Is Mac Software Boring?
Brent Simmons offers a thoughtful piece about one of the great mysteries of the software scene today. It’s now clear that it’s extremely difficult to make money crafting well-designed and well-implemented software for iOS. Macintosh software, on the other hand, is challenging but clearly viable.
Nevertheless, lots of people want to write for iOS rather than for OS X. Why is that?
Brent thinks it’s the extra layer of difficulty in the Mac.
Were Macs to get some form of UIKit, it would have to be extended with all the things Macs need. Let’s assume we’ll still have multiple, resizable, movable windows; we’ll still have a menubar; we’ll still have AppleScript and Services and similar.
Anybody bringing an iOS app to the Mac is going to have to learn those things and handle them.
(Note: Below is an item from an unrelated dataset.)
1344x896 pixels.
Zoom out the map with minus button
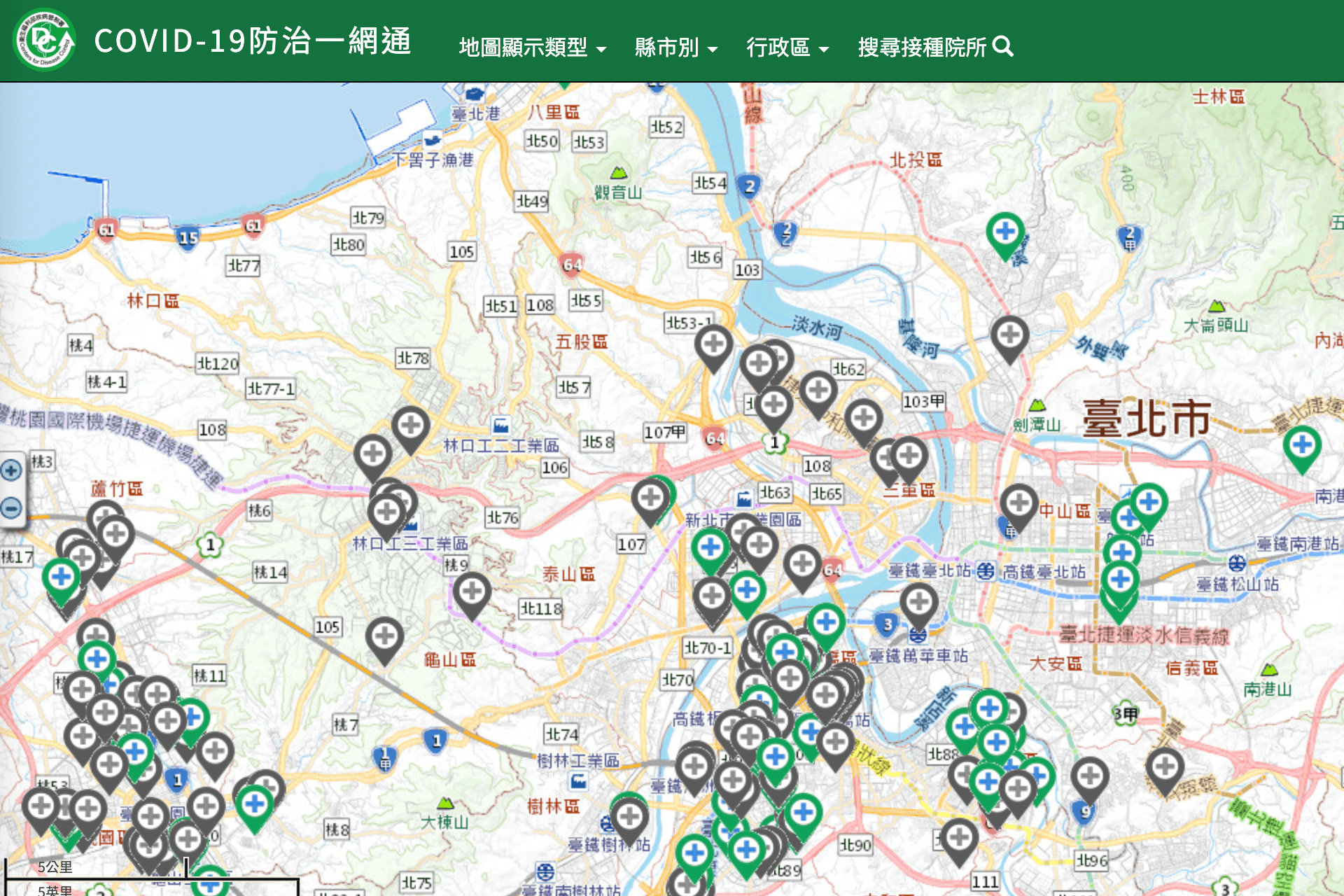pos(11,507)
The additional stuff — menus, live resizing, AppleScript, etc. — is enough of a burden that people just don’t want to do it.
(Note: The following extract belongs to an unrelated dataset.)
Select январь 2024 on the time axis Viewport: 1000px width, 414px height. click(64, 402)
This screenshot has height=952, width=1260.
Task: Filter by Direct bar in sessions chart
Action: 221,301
But you know what? You don’t need that stuff. Well, you do need menus, but basic menu handling is trivial. Live resizing looks nice, and looking nice is always pleasant, but if you’re doing something that people need, who cares if it looks nice? I bought a rake yesterday; it doesn't look particularly wonderful but, when you need a rake, a rake is what you need. (Plus, with a cake, you can have cake on a rake.)
AppleScript can be a pain to support, and twenty years ago you needed it or the influential magazines would dock you a mouse. Then, a couple of people discovered that hardly anyone really needed scripting support. The magazines all collapsed, anyway, and here we are. If you don’t want to support scripting, if it’s not central to the way you’re helping people, then you don’t need it. If services aren’t central to what you’re offering, you don’t need them, either.
My guess is that the problem isn’t that Mac software is ineffably less fun to write. Nor is the problem, really, that iPhones are sexier platforms. A lot of people still think that some tiny little application -- a game they dash off in a few evenings, a trivial utility like a flashlight – will sell a million copies in the app store. Why not? That’s less than 1% of the potential market.
But it’s not going to happen. Lightning strikes sometimes, but it doesn’t appear to strike the meritorious or the clever, the people with skill or fashion sense or any other discernible quality. Even Flappy Bird was only doing a fraction of that business, and that was only for a month or two.